Culture vulture

Photo By Francine Nasaruddin

Springing into action
Sure, it’s not officially spring yet. But the lark is on the wing, the snail on his thorn, pollen fills the air, and all is bright with the bursting of blossoms and the buzzing of bees. As if that weren’t evidence enough that the season has turned, while walking our dogs, Sam and Stella, through One-Mile on Saturday afternoon the lovely I. Daphne St. Brie and self spotted a genuine and undeniable harbinger of spring—the first sunbather of the season. Set up on a towel in a fashionably abbreviated bikini and reading a weighty looking textbook of some sort, this pleasantly pulchritudinous young lady presented a vision of unabashed natural fecundity that the mind of humanity has associated with the arrival of springtime since the dawn of history.

The two enchanted 10- or 11-year-old boys who made it an obvious point to wander within a couple of feet of this young lady’s stirring tableau when they could have chosen any other route across the vast green lawn provided ample testimony that here indeed was a manifestation of springtime that even the young felt compelled to investigate and appreciate. Bravo to all such symbolic displays of advancing spring, I say.

Springing farther
As if young ladies disrobing in the park didn’t offer enough evidence to convince Culture Vulture that spring is upon us, our neighbor had a backyard party with live, loud outdoor music beginning at about nine o’clock in the evening. Few things say springtime quite as loudly as a group of teenage guitar-bashers rattling your windows on a Saturday night. Bravo to youth making noise, I say.
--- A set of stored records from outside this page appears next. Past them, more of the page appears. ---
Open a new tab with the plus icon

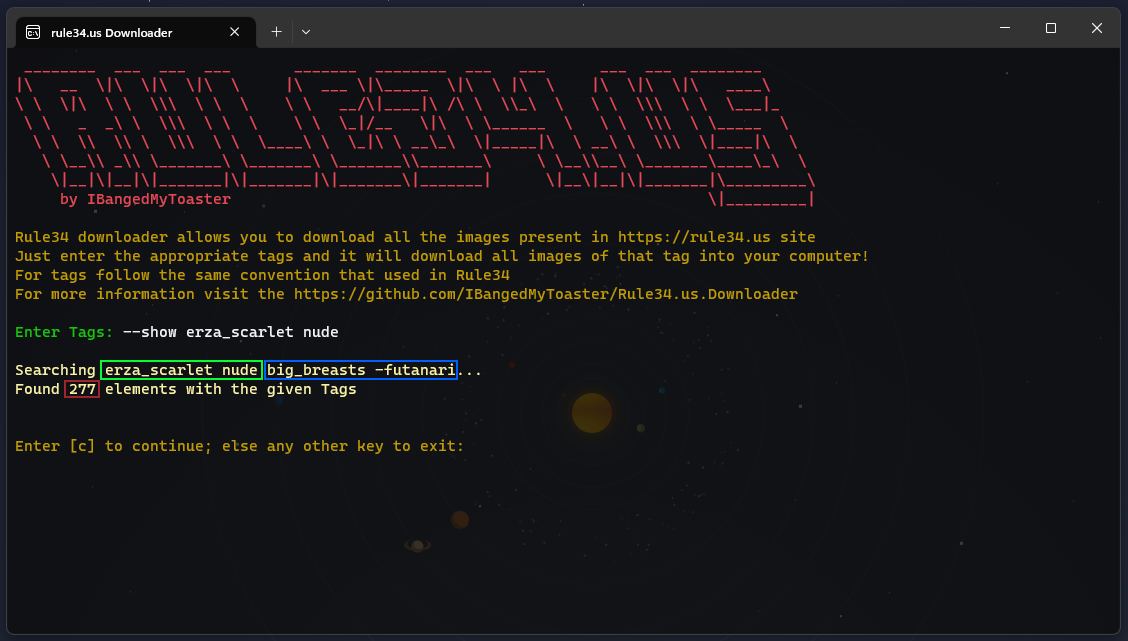[276, 31]
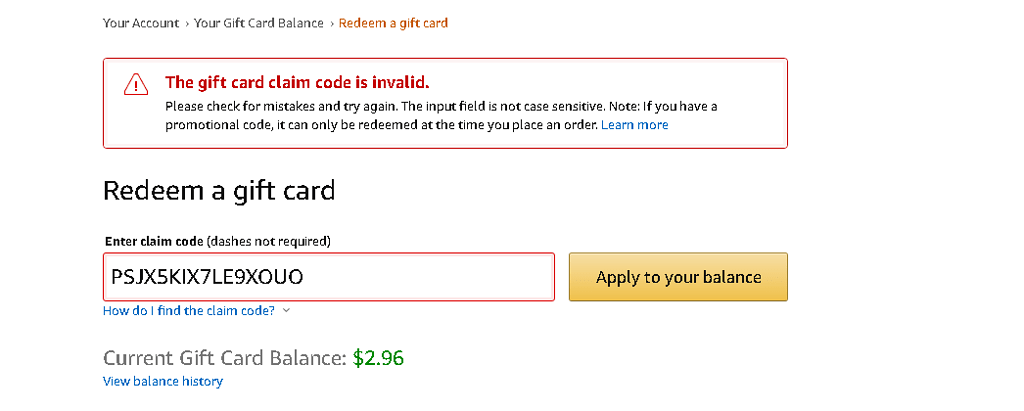Click the dashes not required hint text
Viewport: 1024px width, 411px height.
click(x=268, y=241)
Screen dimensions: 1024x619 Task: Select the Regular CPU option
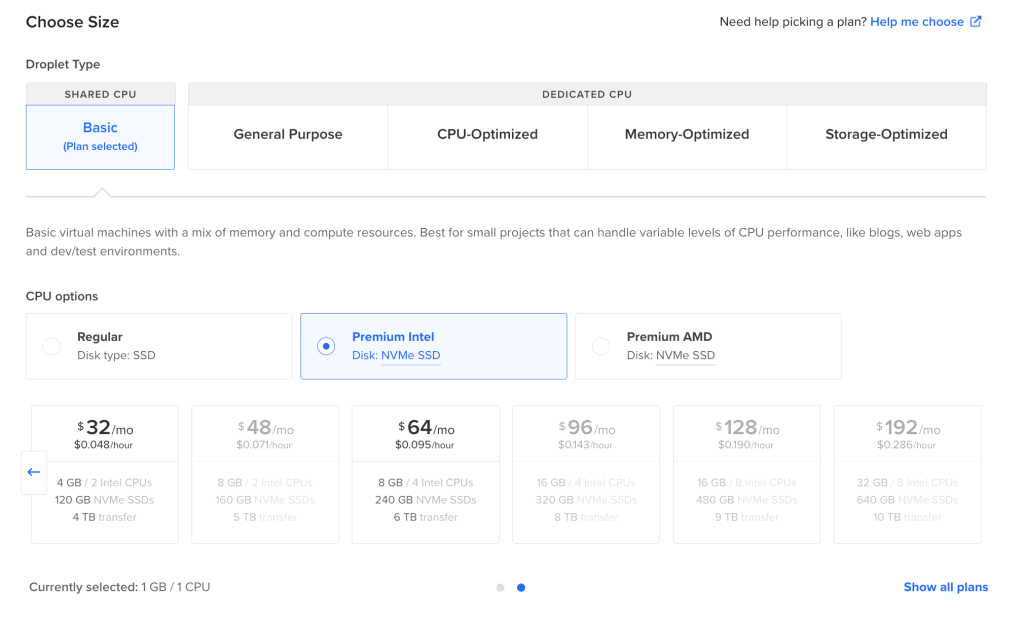159,346
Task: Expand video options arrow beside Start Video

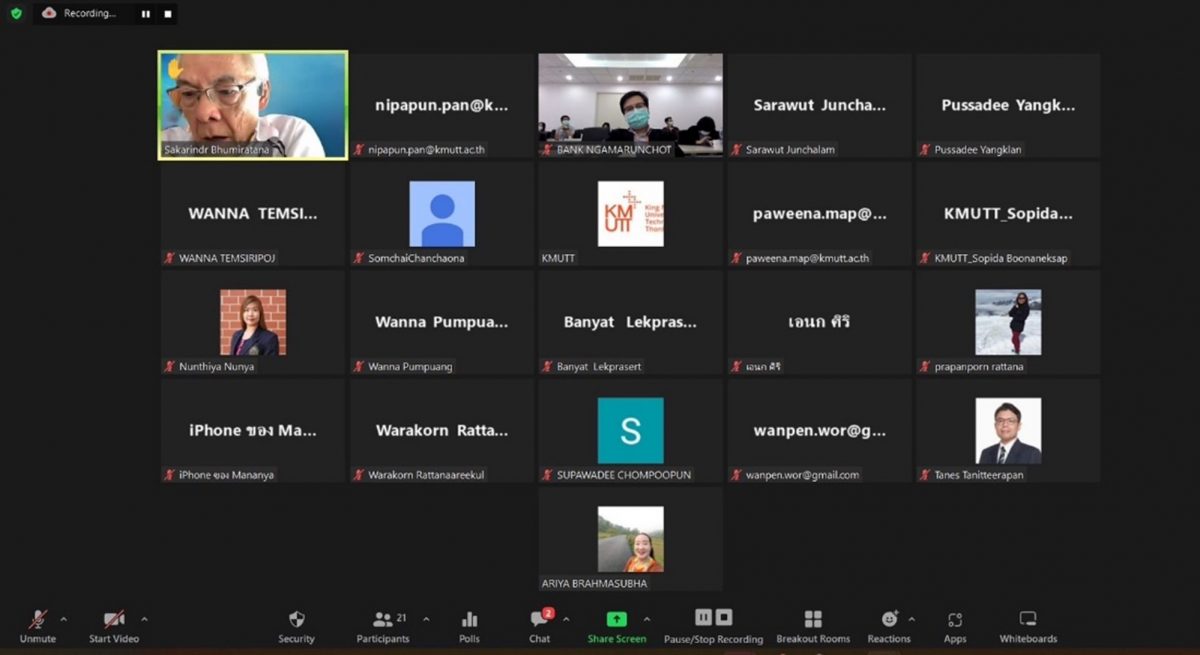Action: (x=144, y=619)
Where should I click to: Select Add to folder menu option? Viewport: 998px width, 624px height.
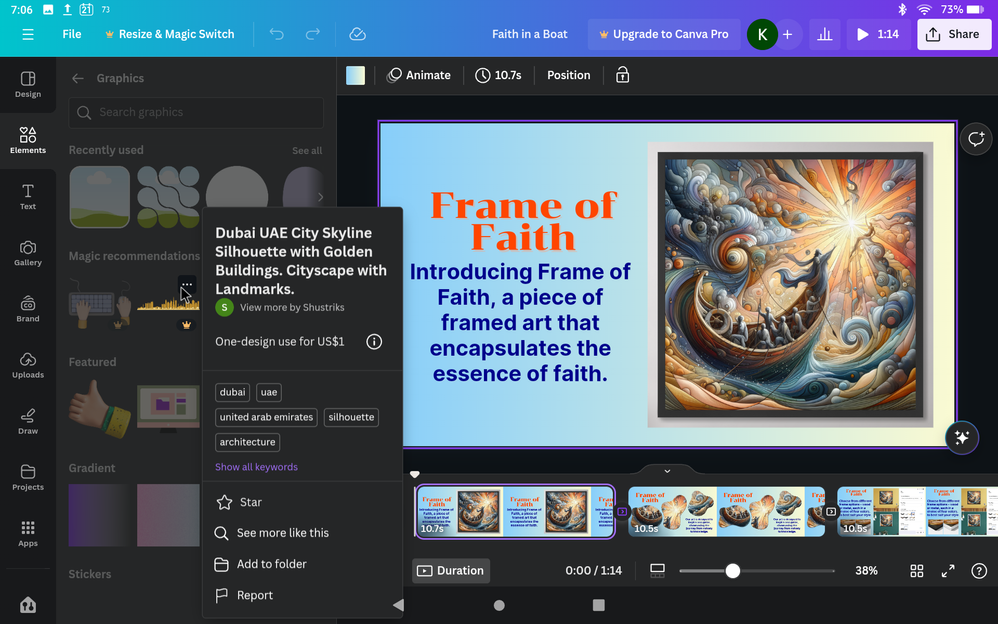click(x=271, y=564)
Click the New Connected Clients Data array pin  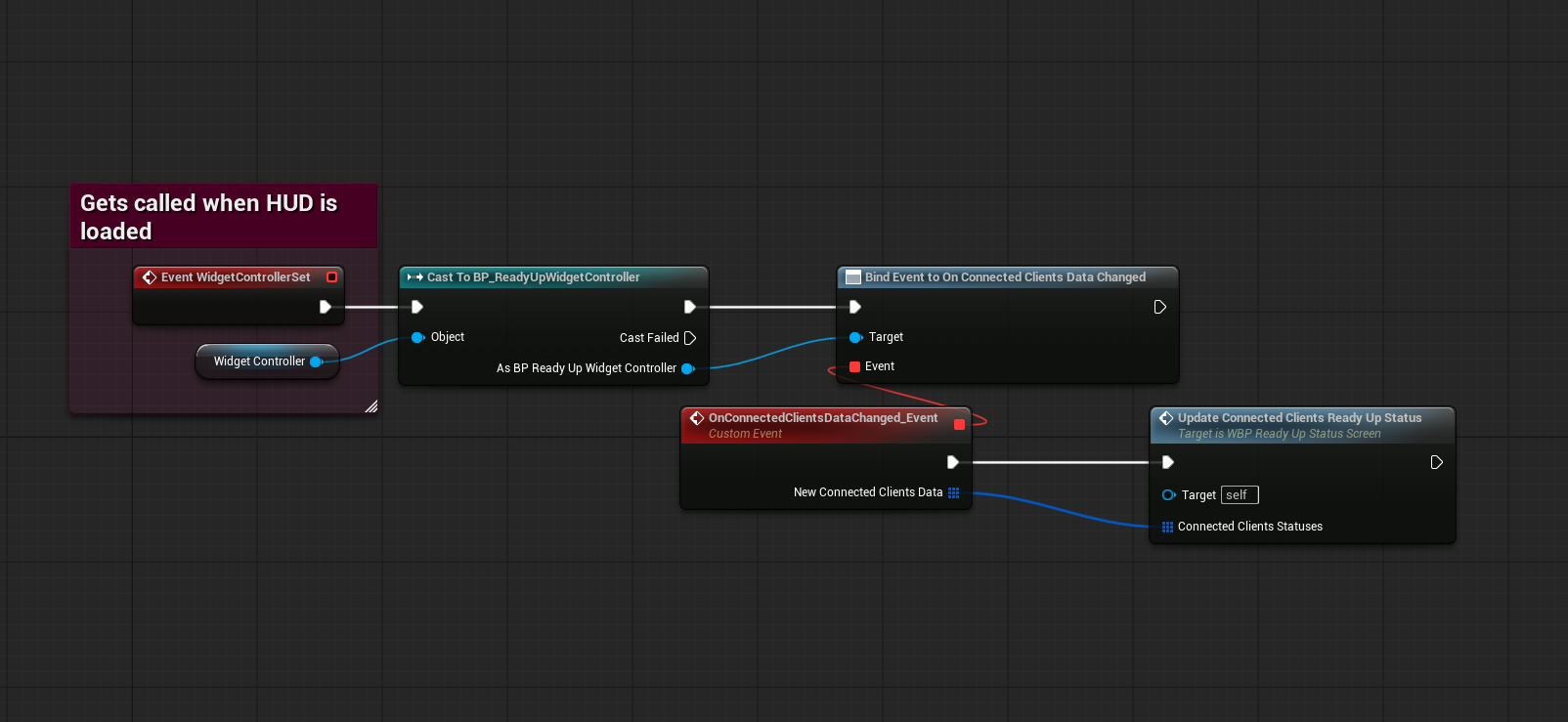tap(953, 492)
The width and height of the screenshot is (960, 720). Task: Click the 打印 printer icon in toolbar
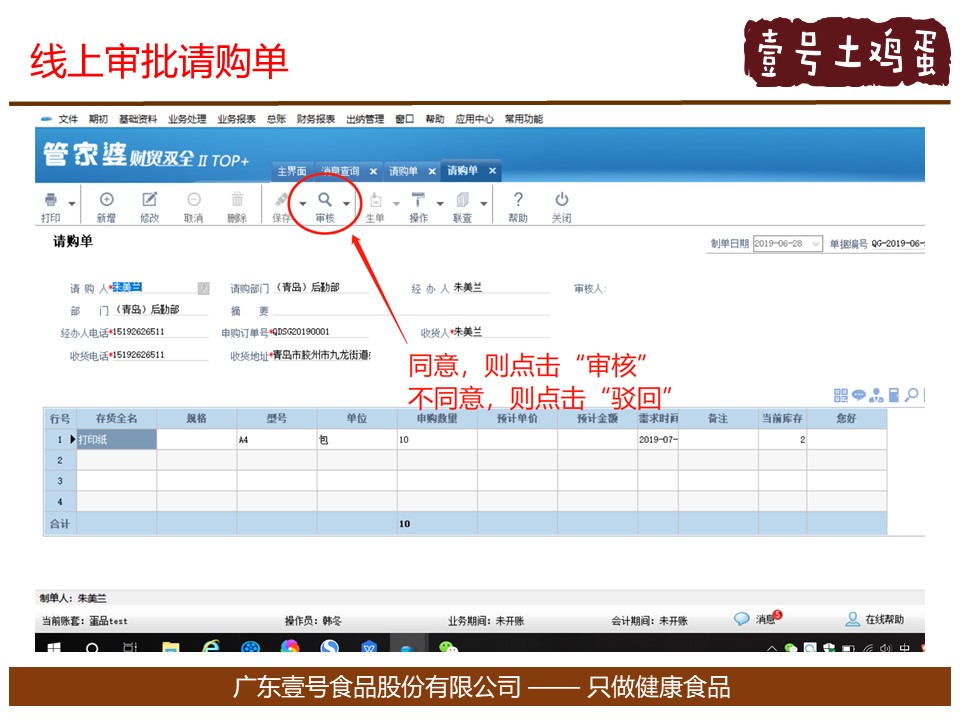click(x=50, y=201)

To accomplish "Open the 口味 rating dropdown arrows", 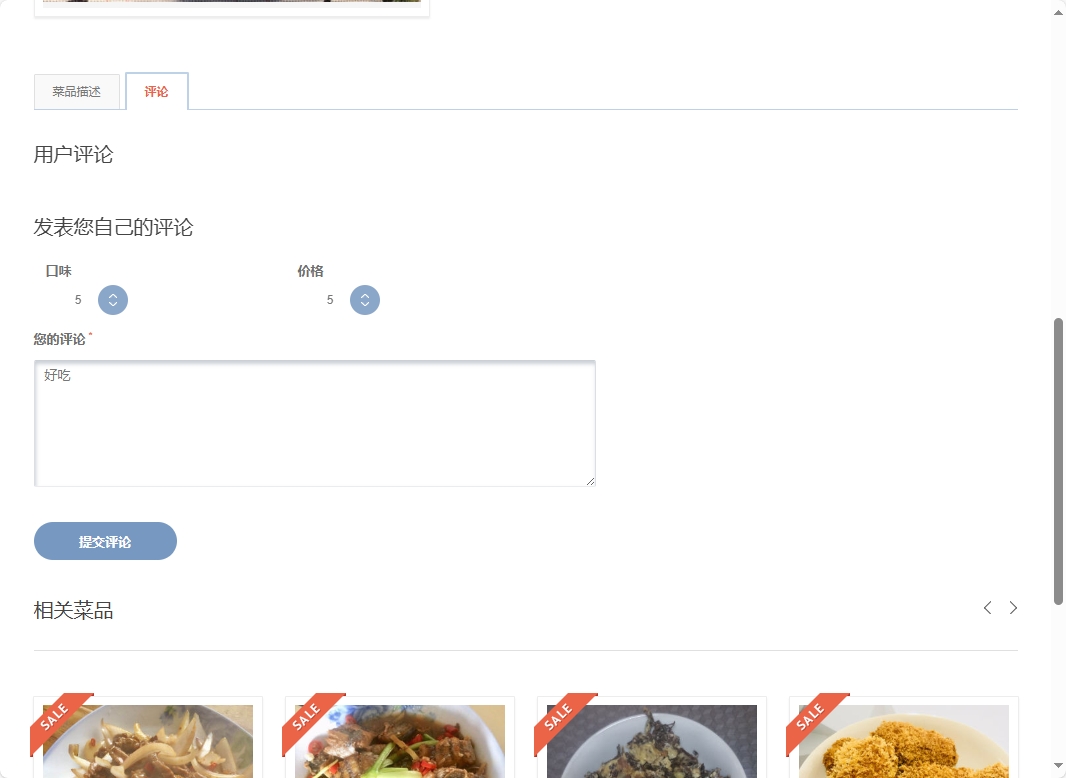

But we took said window rattling as our cue to stroll downtown to Mr. Lucky, the nightclub that was hosting the 40th birthday party of Brutilicus Maximus’ sax man Feeney. Upon arrival it became very obvious that the celebratory spirit of springtime had infected a large proportion of the populace: The place was packed. Not just crowded but filled to shoulder-rubbing capacity from front to back. The line at the bar was three deep as far as the eye could see. As club owner and Brut Max rhythm guitarist Matt Hogan put it when I saw him at Monday lunch, “It was nuts!”

The band was in fine form, too, costumed in everything from beatnik chic to leopard skin drag to Huggy Bear pimp to big-wig rocker to B-boy-bowler-hat-and-track-suit smoothness. All to play greasy, raucous versions of disco classics and raunchy, lascivious, down-and-dirty originals guaranteed to work dancers into a frothy lather. The place was sweltering. Stepping back inside after a quick nip into the Towne Lounge was like walking into a sauna. Except in this sauna the heated rocks were doused with a mixture of beer and Jaegermeister and sweat instead of clean mountain water. A young lady seated adjacent to me proved that the human larynx is capable of producing sounds of such volume and tone that they can be heard easily over a 12-piece electric band. I haven’t heard anyone make a noise that loud since I stood next to Bob Howard while Motorhead played at the Brick Works.

So take your allergy meds, kids; from all indications we’re headed into a resplendent and lively spring.